Kontroversi Ilmuwan Australia Ingin Akhiri Hidup Melalui Euthanasia

Fajar Nugraha    •    Kamis, 03 May 2018 15:50 WIB
peristiwa unik
Kontroversi Ilmuwan Australia Ingin Akhiri Hidup Melalui Euthanasia
Ilmuwan Australia David Goodall yang ingin mengakhiri hidup di Swiss (Foto: AFP).

Basel: Ilmuwan tertua di Australia meninggalkan negaranya ke Swiss untuk mengakhiri hidupnya pada usia 104 tahun. Dia marah karena harus pergi ke luar negeri untuk mengakhiri hidup.
 
David Goodall tidak memiliki penyakit yang mematikan tetapi kualitas hidupnya telah memburuk dan dia mendapatkan perjanjian jalur cepat dengan dibantu agen mati Life Circle di Basel.
 
Dia naik pesawat di Perth Rabu 2 Mei malam yang dikelilingi oleh teman dan keluarga sambil mengatakan selamat tinggal terakhir mereka.
 
Dia akan menghabiskan beberapa hari bersama keluarga lain di Bordeaux, Prancis, sebelum menuju ke Swiss di mana dia akan mengakhiri hidupnya pada 10 Mei.
 
"Saya tidak ingin pergi ke Swiss, meskipun itu negara yang bagus," kata Goodall kepada penyiar ABC sebelum pergi, seperti dikutip AFP, Kamis 3 Mei 2018.
 
"Tetapi saya harus melakukan itu untuk mendapatkan kesempatan bunuh diri yang tidak diizinkan oleh sistem Australia.
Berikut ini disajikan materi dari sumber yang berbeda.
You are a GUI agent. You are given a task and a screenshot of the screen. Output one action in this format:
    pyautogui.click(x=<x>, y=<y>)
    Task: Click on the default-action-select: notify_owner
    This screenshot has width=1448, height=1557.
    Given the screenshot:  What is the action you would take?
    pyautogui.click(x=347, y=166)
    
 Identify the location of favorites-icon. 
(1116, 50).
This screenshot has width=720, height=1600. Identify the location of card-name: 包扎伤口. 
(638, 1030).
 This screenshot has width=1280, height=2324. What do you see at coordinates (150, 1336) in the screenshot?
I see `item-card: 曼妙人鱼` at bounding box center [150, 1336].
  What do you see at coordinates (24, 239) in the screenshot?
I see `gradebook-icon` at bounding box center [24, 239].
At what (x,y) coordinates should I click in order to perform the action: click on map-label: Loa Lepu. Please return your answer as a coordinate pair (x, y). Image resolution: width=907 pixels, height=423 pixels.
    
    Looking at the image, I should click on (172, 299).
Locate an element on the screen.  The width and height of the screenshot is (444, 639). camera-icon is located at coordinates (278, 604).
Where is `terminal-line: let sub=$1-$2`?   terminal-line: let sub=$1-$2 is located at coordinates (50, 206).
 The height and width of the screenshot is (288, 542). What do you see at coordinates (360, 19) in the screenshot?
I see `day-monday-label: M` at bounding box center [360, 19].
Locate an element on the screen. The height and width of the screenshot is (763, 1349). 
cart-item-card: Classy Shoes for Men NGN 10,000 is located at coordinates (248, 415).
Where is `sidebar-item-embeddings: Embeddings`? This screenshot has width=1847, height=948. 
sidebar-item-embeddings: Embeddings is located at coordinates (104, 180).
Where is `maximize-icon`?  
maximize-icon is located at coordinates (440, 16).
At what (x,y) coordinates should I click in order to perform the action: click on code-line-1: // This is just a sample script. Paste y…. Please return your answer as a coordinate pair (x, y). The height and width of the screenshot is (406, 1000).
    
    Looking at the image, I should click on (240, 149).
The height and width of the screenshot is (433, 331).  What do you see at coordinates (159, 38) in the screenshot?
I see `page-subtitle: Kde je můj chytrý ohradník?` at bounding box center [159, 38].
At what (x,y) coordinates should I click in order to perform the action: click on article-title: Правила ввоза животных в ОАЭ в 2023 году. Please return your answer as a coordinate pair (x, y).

Saya merasa sangat kesal," jelasnya
 
Bunuh diri yang dibantu atau Euthanasia adalah ilegal di sebagian besar negara di seluruh dunia dan dilarang di Australia sampai negara bagian Victoria menjadi yang pertama untuk melegalkannya tahun lalu.
 
Tetapi undang-undang itu, yang berlaku mulai Juni 2019, hanya berlaku untuk pasien yang sakit parah dan harapan hidup kurang dari enam bulan.
 
Negara-negara lain di Australia telah memperdebatkan Euthanasia di masa lalu, tetapi proposal tersebut selalu dikalahkan, yang paling baru di negara bagian New South Wales tahun lalu.
 
Exit International, yang membantu Goodall melakukan perjalanan, mengatakan tidak adil bahwa salah satu "warga tertua dan paling terkemuka Australia harus dipaksa untuk melakukan perjalanan ke sisi lain dunia untuk mati dengan bermartabat".
 
Kelompok ini meluncurkan kampanye GoFundMe untuk mendapatkan tiket pesawat untuk Goodall dan helpernya ditingkatkan ke kelas bisnis dari ekonomi dan dengan cepat mengumpulkan lebih dari 20.000 dolar Australia atau setara Rp210 juta.